EXERCISE REQUIREMENTS: Starting at the line that has "Locate an element" and ending after the line that has "x-axis: 25 50", write those lines out again, switching "element" to "item" and leaving everything else the same.

DATA TO EXAMINE:
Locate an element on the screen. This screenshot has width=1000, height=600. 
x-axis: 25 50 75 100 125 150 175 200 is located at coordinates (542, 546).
==
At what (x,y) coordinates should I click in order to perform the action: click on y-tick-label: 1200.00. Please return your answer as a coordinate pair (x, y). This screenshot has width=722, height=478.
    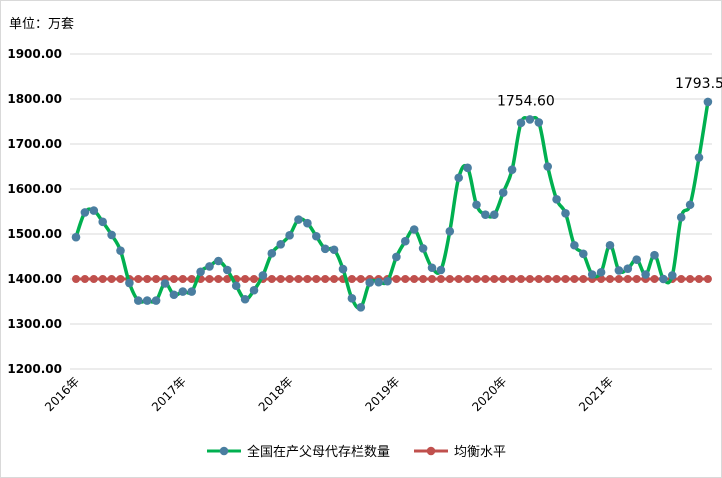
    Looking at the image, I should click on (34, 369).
--
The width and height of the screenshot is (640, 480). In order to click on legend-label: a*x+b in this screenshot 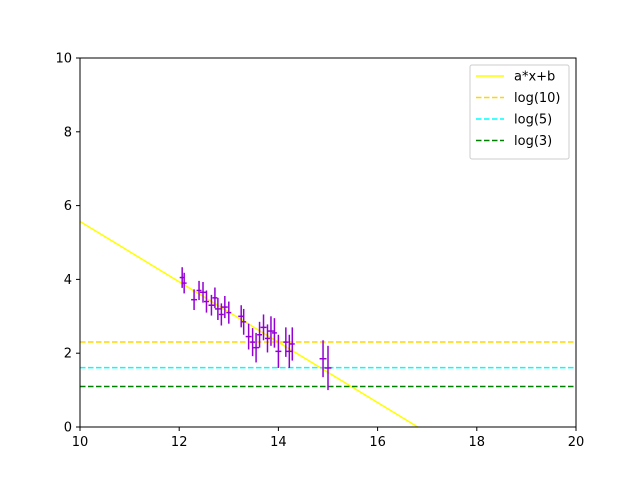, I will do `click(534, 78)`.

EXERCISE SOLUTION:
Locate an item on the screen. This screenshot has width=1000, height=600. 
x-axis: 25 50 75 100 125 150 175 200 is located at coordinates (542, 546).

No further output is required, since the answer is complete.